I begin by associating the Roman fear of castration with the potential dangers of the adulescens in his transition towards adulthood. In accordance with comic convention, marriage and most importantly procreation lie at the crux of this maturation. I propose that Chaerea’s infiltration of an all-female household reflects a symbolic self-castration that jeopardizes his masculinity and power, as shown through his submission when ordered around by the prostitute Thais and her maids (lines 578, 593-6). Moreover, the rape of the young girl inside the home thus plays an essential role in neutralizing this potential danger. Additionally, I suggest that Chaerea’s freedom in moving from one gendered space to another would have resonated with the general anxieties surrounding eunuchs in mid-Republican Rome. Of particular interest in this discussion is the senate law that excluded native-born Romans from participating in the procession of castrated priests (the Galli) at the ludi Megalenses, the festival in which Eunuchus was first performed (Dionysius of Halicarnassus, Antiquitates Romanae 2.19.5).
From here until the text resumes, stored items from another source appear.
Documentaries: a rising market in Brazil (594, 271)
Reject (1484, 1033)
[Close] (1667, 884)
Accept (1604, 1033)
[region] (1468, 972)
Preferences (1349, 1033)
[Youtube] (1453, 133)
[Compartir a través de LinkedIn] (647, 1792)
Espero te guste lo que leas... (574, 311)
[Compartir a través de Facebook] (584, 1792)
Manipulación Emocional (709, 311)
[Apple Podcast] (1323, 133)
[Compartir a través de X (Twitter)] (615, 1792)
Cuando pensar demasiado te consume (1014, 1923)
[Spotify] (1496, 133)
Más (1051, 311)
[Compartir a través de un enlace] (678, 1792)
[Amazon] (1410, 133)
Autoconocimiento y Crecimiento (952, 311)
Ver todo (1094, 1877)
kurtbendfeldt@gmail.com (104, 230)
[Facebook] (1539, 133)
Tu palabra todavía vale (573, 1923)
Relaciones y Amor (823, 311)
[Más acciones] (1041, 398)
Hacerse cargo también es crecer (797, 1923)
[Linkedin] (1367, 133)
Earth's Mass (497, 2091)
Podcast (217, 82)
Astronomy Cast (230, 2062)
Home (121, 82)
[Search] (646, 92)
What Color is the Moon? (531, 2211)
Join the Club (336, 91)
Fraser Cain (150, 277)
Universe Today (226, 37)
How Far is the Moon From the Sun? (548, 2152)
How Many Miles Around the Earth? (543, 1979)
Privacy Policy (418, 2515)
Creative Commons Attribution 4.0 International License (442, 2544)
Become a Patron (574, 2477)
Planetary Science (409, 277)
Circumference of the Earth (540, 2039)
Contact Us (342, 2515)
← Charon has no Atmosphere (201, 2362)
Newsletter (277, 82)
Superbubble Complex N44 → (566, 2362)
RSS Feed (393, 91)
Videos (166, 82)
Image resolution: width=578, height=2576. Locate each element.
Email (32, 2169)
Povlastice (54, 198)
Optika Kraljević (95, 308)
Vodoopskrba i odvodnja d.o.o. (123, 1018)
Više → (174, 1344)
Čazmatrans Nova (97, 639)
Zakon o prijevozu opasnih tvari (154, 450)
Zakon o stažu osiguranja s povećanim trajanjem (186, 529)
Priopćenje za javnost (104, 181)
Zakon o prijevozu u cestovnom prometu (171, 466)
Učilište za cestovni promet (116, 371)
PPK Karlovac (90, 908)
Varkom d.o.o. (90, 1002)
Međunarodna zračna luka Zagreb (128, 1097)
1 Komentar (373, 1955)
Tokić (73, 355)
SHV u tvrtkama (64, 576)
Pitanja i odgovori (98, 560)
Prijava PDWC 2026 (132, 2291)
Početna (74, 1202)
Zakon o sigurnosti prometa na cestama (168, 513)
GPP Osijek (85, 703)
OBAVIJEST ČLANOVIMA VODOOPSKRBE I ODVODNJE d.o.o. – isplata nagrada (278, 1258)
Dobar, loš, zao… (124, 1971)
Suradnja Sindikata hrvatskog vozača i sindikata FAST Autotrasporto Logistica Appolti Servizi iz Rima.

Next, I argue that the other characters, in hearing about the rape, regard it not as an isolated crime but as one that is closely associated with Chaerea’s eunuch performance. For this, I turn to Pythias’ accusation of Chaerea as an adulterer or “moechus” (957, 960, 992). In shifting this case from rape to adultery, Pythias makes castration a suitable punishment for the fake eunuch (Barsby 2001: 424n40), thereby revealing her desire to “unman” him for his crime. I end my paper by examining the mutual inclusion of Chaerea’s transgressions in scenes addressing his shame or impudence. I highlight this, for example, in the double use of “os inpudens” at lines 597 and 838, as well as in the irony of Chaerea negotiating his marriage to a freeborn girl while still dressed as a eunuch slave.